Search term "height": copy each line of the records that contains it.

Working data:
= = = = =

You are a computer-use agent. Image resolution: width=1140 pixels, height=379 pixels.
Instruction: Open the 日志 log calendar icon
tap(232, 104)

= = = = =

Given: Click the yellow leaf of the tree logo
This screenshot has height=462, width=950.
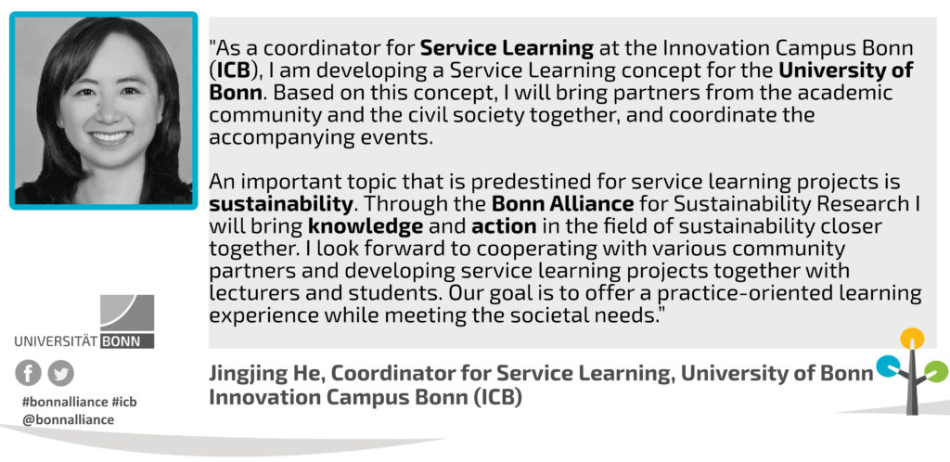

= = = = =

Answer for this exercise:
You are a computer-use agent. Image resolution: width=1140 pixels, height=379 pixels.
This screenshot has height=462, width=950.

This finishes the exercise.